(Beginning of INFORMATION SUPPLIED)

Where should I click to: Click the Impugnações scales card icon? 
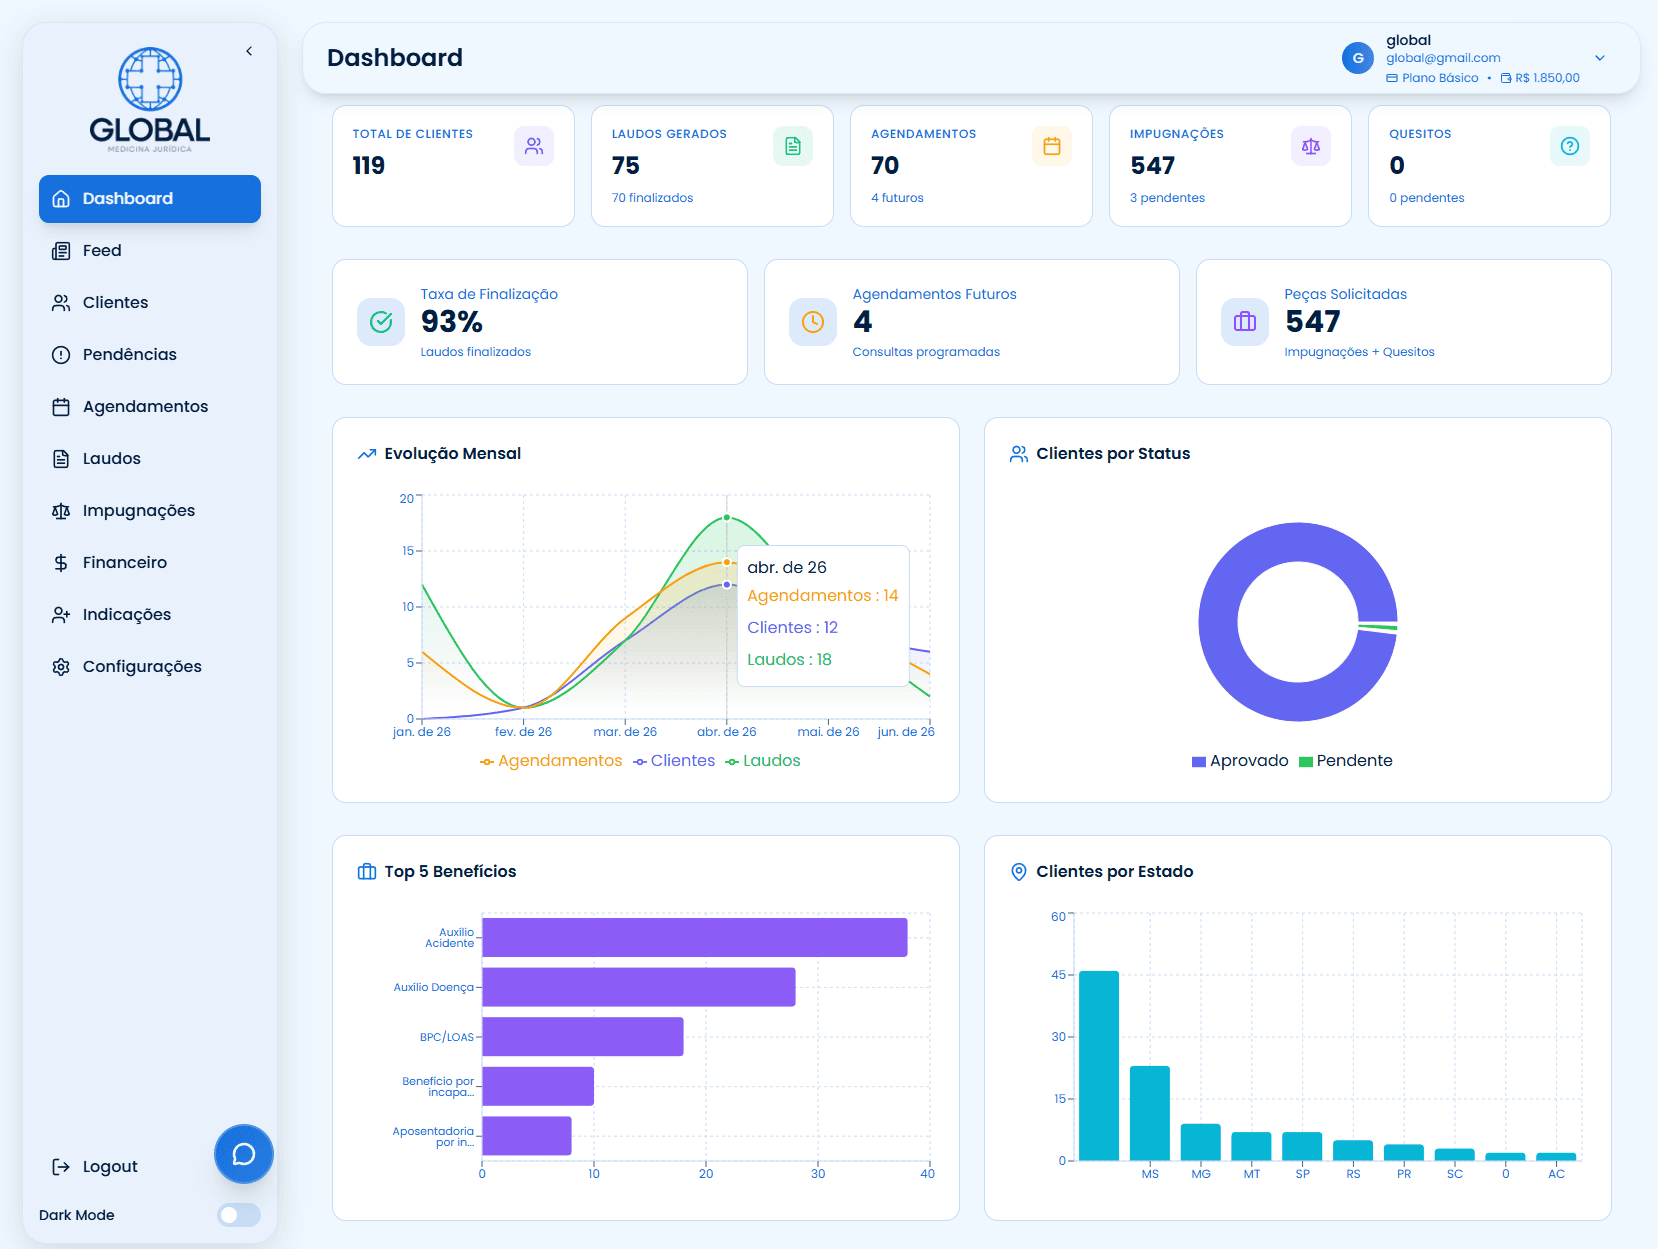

(End of INFORMATION SUPPLIED)
(Beginning of INFORMATION SUPPLIED)

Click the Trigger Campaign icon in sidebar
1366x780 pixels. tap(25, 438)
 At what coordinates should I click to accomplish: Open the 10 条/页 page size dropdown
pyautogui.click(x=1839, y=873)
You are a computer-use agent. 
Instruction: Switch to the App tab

(End of INFORMATION SUPPLIED)
(Beginning of INFORMATION SUPPLIED)

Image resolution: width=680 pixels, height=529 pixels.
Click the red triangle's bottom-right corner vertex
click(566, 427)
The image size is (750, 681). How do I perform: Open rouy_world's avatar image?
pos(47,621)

(End of INFORMATION SUPPLIED)

■ **WORK REQUEST**: Beginning at the line above with "You are a computer-use agent." and finishing at the line with "Instruction: Switch to the App tab", return each line exactly and return nothing else.

■ **SOLVED EXERCISE**:
You are a computer-use agent. 
Instruction: Switch to the App tab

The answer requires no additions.